We should avoid the unnecessary suffering of animals—no one but the most disturbed among us would disagree. Unfortunately, pointing out that this moral square peg doesn’t usually fit in the round hole of meat-eating is distasteful to many. The ideological zeal with which many preach their love for tofu has driven us to treat vegetarianism like a religion; ‘I don’t care what your personal dietary (or deity) choices are, so long as they remain just that—personal’. Indeed, the classically virtuous vegetarian is invisible. Don’t mention the war, and don’t mention the abattoirs.
Or should we? A new study conducted by the Reducetarian Foundation—the first of its kind—suggests otherwise. Researchers found that news stories about reducing and eliminating meat-eating effectively lowered meat consumption. A group of 2,237 participants were divided into three groups and each assigned to read a certain news article. The first story emphasised reducing meat consumption, the second advocated eliminating meat altogether, while a third article (the control) commented on the benefits of walking as a form of exercise. Participants self-reported their meat consumption one week prior and five weeks after reading the article. Those who read about reducing and eliminating meat from one’s diets reported eating less meat in the subsequent month—about one less serving per week (while the control group remained unchanged).
Lead researcher Bobbie Macdonald rightly noted, “One serving per week might seem like a small effect, but that’s equal to a 6.5 percent reduction in total meat servings.” The paper also reported that attitudes toward animal welfare, environmental impacts and health implications of meat-eating were altered for the better.
But how can reading a single article change one’s attitudes and behaviour to such an extent? After all, most people are already aware of the dark-side of their next hamburger. What aspects of these articles were really pulling the levers?
It’s hard to say, however research on safe driving campaigns can help orientate us. The authors of one of the most comprehensive driving safety meta-analyses, published in Accident Analysis and Prevention, noted the best examples of success stem from adverts that signal changes in circumstances. These circumstances exert a downstream effect on behaviour, which is then followed by a change in attitudes to align with the newfound behaviour. Adverts warn us of changes in driving legislation or enforcement, we slow down on the road, and lastly we justify our safer driving with lofty claims of ethical wisdom. So while we intuitively feel we are safe drivers, therefore driving at a reasonable speed with laws to maintain this, this is entirely backward.
This shouldn’t be surprising. Fifty years of psychological research have converged on a vacuum of conscious reasoning in the engine of much of our decisions and actions. We tend to explain our own behaviour how we would for another: Observe behaviour and extrapolate backward to deduce motivation, intention and reasoning. We are not reliable witnesses to the inner workings of our own minds.

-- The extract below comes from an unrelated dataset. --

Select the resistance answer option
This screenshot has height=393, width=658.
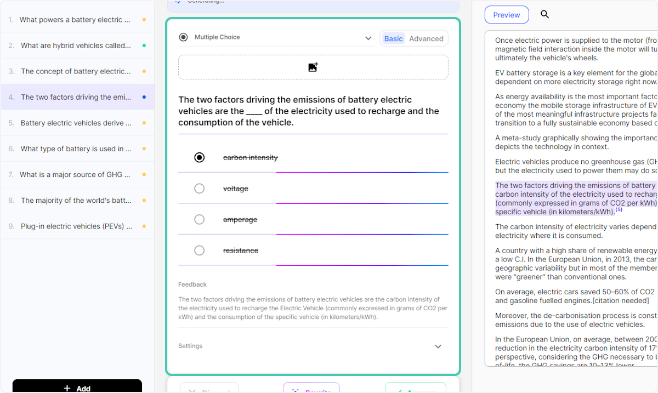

So with respect to the Reducetarian study, what could represent an alteration in circumstance motivating behavioural and then attitude change? One likely candidate can be found in the opening paragraph of the two “test” articles: “You can’t help feeling that eating less meat is becoming unavoidably mainstream, with more and more people choosing to be vegetarians (or “reducetarians”)…In the US, over six million people have eliminated (or reduced) their meat intake, and that number is rising”.
Indeed, perceived shifts in one’s social landscape represents a salient change in conditions. Evolutionarily, our psychology is primarily designed for getting along with people within our own group, and dealing, either nicely or nastily, with members of other groups. We are creatures of conformity—social chameleons who help ensure our inclusion by blending imperceptibly into the moral background of the herd.
Whether or not this “bandwagon effect” is achieving the heavy lifting in the study, its findings show positive changes in meat-eating can be guided by external forces—in this case a simple and short news article. Though I’ve been distracted at times by comments under my previous pro-veggie articles such as, “This makes me hungry for bacon” or “Now I’m going to have TWO steaks for dinner,” I am reminded to not be dissuaded by the trolls.
Admittedly, the study in question suffers from its reliance on self-reported surveys, which are inevitably vulnerable to a slew of cognitive and sampling biases. But it’s part of an indispensable step toward effective animal advocacy, environmental activism and population health. Many agree the reduction of meat-eating (as it’s currently produced) represents a higher peak on the moral landscape, and research such as this provides us with some crucial latitudes and longitudes on the map. Should you tell your co-worker you’re vegan? Should you publicly reenact a slaughterhouse that looks more like a BDSM display? These are empirical questions that can be answered by empirical research. The Reducetarian Foundation is helping lead the way.